My Son, then 18: Depends. What kind of video game system does he own? Will he let me borrow it?
Me:
My Son: Does he own a motorcycle & will he let me drive it?
Me:
My Son: Can I call him “New Dad”?
won’t smith
That worked out so much differently in my head.
– an autobiography
All of Star Wars is basically just about flying through different kinds of canyons. The plot is only there to create reasons to fly through canyons
My trophies are a result of:
80% – pity
10% – friends who are kind
10% – random strangers whose fingers slip
7% – my superior math skills
My dog eats too much food and throws it up. EVERYDAY. I swear to God if she keeps this up, she’s going to look amazing.
did the people you had a crush on always like you back or are you funny?
I’d grill your cheese.
~me, flirting
“Why did you leave your last job?”
-I had a typo in a tweet.
“Mistakes happen!”
-I worked for Yahoo Finance.
“Thanks for coming in. Bye”
Wizard: Give me a burger
Waiter: what’s the magic word?
Wizard: Abracadabra
Waiter: *now a hamster* I meant please, but ok
How do bananas greet each other?
“Yellow”
I’ll thank you kindly to stop rolling your eyes
Me too
When I get depressed about an underperforming tweet, I think about starving kids in Africa & how lucky they are to never experience my pain.
Red Bull gives you wings.
Sugar Daddy gives you things.
3 : Daddy, can we watch Frozen?
Me : Sorry, darling. We can’t watch Frozen in the summer because all the characters will melt.
It’s one of life’s cruellest jokes that just as your kids reach an age where they’ll allow you to sleep through the night, your bladder hits the age that says, ‘no you won’t!’

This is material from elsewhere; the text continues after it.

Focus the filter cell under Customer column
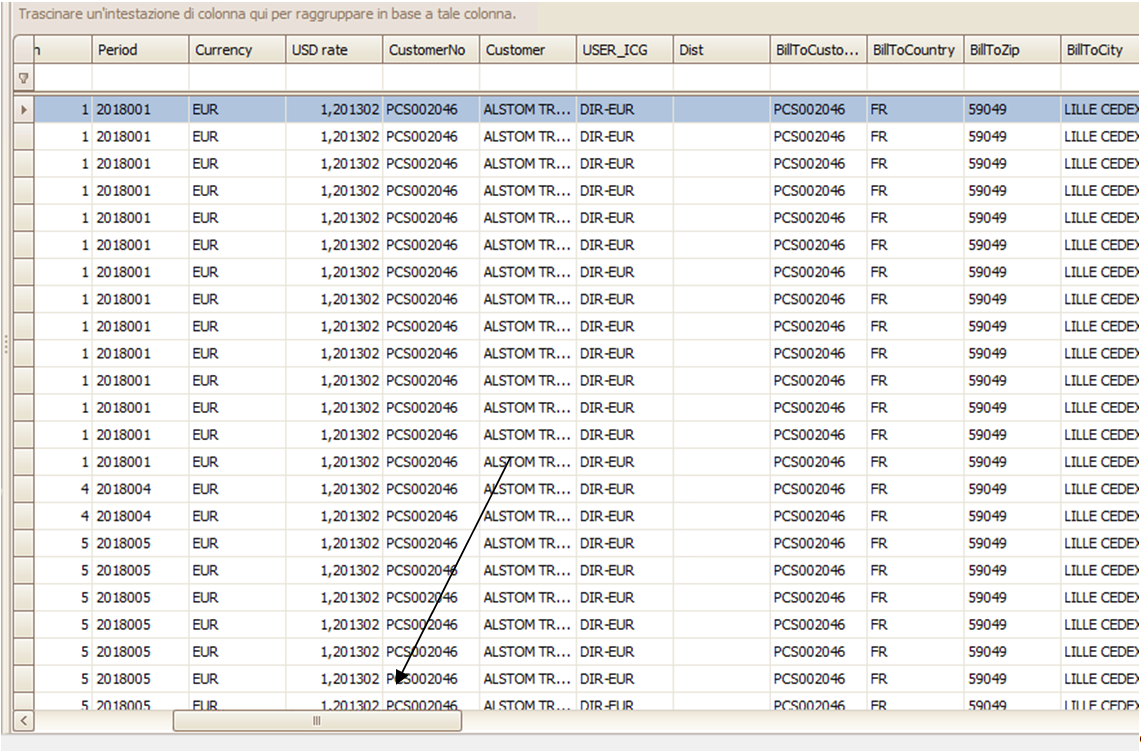Viewport: 1141px width, 755px height. tap(527, 77)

Doctor: Absolutely DO NOT take this medication with grapefruit juice.
Me: How about bourbon?
Doctor: Grapefruit juice will be fine
One thing about me, I’m a clear communicator
No, sweetie. You can’t see the moon with vernaculars.
I’ll pleasure you in ways you never thought possible like vacuuming and doing dishes
The easiest way to bust outta the joint is to methodically carve a bar of soap from a gun you purloined from a deputy, & then throw the fake soap onto the floor of your cell. When the guard comes to pick it up (it’s a safety hazard), simply run past them & away to the mountains
“You’re asking too much! I have a LIFE, you know!” I scream at this recipe that requires several of the ingredients to be sifted in a separate bowl before adding to the main mixture.
It doesn’t qualify as a murder mystery unless the detective describes the crime in detail, turns to the least likely person in the room and says, “but you probably already knew that… didn’t you?”
HANNIBAL: thanks for coming over for dinner
HALF-EATEN CANADIAN: thanks for having me
They really need to stop hyping up these storms because I bought a lot of doritos and the power didn’t even go out.
“Everything in moderation,” I whisper as I pour my 8th cup of coffee.
Pro-Tip: Always remember where you buried the bodies.